The first cut of this had pool directories at .next/standalone-blue/ and .next/standalone-green/. They got wiped on every rebuild. next build does a recursive clean of .next/ before running. If you want anything to survive across builds, keep it outside .next/. We moved pools to pools/<color>/ (sibling of .next/).

Not Next.js-specific. Most build tools assume their output dir is theirs to own. Don't squat in it.

mv is safe under a running Linux process

While migrating prod to the new layout I had to move pools/blue/ while frontend@blue was actively serving from inside it. Linux inode semantics make this fine: a process holds inode references through its open file descriptors and CWD, not path strings. mv within a single filesystem is just a rename(2); the inodes don't move. The running pool kept serving without noticing.

Same reason tail -f keeps working when you rotate a log file by renaming it. Useful primitive once you remember it.

Don't put backup files in sites-enabled/

I made a backup of /etc/nginx/sites-enabled/default next to the original, then nginx -t started warning about "conflicting server name" entries. The top-level include /etc/nginx/sites-enabled/* was loading my .bak as a config. Move backups elsewhere or rename them so the glob misses.

systemd templates aren't auto-enabled by enable --now

Our CI workflow has a generic loop that auto-enables newly-installed singleton units. Templates (foo@.service) are explicitly skipped because they need an instance name. That's the right behavior for our case: we want exactly one of blue/green enabled at a time, and the deploy script decides which.

Health-check should match production conditions

A bare curl http://127.0.0.1:$PORT/ will succeed in a lot of cases where production is broken. Add -H 'Host: example.com' if you're behind a reverse proxy, follow redirects with -L, and probe routes that exercise the middleware / SSR / MDX paths that you care about. We had a Next.js + Cloudflare + nginx interaction bug that only surfaced when the request Host header didn't match 127.0.0.1. A localhost-only health check wouldn't have caught it.

When this isn't worth it

This pattern is small enough to recommend for any single-VPS deploy that uses systemd + a reverse proxy. It scales to multiple boxes the same way. Replace "two systemd instances on one box" with "two server fleets behind a load balancer" and the swap mechanic is identical.

It is not worth it if:

  • Your app boots in under a second and has no in-flight state that matters across restarts. A plain restart is simpler and the failure window is too short to care.
  • You already use a real orchestrator. Kubernetes, Nomad, ECS: all of them do this for you as a rolling deploy. If you have it, use it.
  • You're on a serverless platform where the runtime owns the deploy lifecycle. Same reason.

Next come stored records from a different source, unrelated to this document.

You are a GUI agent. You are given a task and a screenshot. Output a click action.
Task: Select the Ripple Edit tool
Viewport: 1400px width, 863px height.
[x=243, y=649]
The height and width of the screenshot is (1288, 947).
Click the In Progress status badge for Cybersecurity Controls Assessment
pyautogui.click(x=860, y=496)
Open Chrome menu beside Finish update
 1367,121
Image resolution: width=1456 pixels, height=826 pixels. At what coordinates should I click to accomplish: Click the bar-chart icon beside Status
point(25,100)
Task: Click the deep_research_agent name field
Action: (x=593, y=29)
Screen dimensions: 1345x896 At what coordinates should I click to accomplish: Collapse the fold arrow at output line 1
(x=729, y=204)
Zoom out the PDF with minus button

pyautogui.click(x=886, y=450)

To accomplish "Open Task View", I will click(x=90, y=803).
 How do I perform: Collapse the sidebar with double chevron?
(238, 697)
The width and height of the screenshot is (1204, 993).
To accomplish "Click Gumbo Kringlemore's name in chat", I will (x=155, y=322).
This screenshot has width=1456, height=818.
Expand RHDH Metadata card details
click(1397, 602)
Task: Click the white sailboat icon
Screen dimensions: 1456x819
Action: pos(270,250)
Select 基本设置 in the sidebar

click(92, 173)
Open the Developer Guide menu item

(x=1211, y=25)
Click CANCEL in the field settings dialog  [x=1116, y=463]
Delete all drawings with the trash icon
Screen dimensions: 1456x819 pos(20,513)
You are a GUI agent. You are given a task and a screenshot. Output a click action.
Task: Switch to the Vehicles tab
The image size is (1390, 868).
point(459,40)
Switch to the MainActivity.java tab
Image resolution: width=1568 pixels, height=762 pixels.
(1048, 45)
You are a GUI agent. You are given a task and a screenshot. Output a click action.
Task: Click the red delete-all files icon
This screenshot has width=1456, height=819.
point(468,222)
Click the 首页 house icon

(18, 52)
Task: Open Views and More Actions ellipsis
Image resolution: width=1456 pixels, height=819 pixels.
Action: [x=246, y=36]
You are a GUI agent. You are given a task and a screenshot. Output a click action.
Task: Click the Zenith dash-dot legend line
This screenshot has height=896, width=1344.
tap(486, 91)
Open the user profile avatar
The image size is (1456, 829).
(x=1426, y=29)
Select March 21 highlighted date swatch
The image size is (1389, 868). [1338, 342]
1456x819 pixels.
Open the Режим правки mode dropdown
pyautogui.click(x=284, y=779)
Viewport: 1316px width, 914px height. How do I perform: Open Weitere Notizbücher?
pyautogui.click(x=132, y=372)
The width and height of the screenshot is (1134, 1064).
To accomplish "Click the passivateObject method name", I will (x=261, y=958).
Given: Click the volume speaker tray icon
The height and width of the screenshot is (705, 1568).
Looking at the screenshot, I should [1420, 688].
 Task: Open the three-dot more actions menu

For a single-VPS Node.js process behind nginx, though, blue-green is the proportionate fix. Half a day of work, no new dependencies.

What changed for us, concretely

  • The five-second ChunkLoadError window is gone by construction. The old pool's chunks never get touched; the new pool starts from a complete build before nginx ever sends it a request.
  • Rollback is a 10-second nginx-upstream rewrite, not a rebuild.
  • The next time next build evicts a critical chunk filename (and it will), nobody outside our journal will know.

The hour we spent figuring out the original bug was longer than the hour we spent implementing the fix. If you're running anything stateful behind nginx and your deploy is git pull && build && restart, look at what your single-500 window looks like.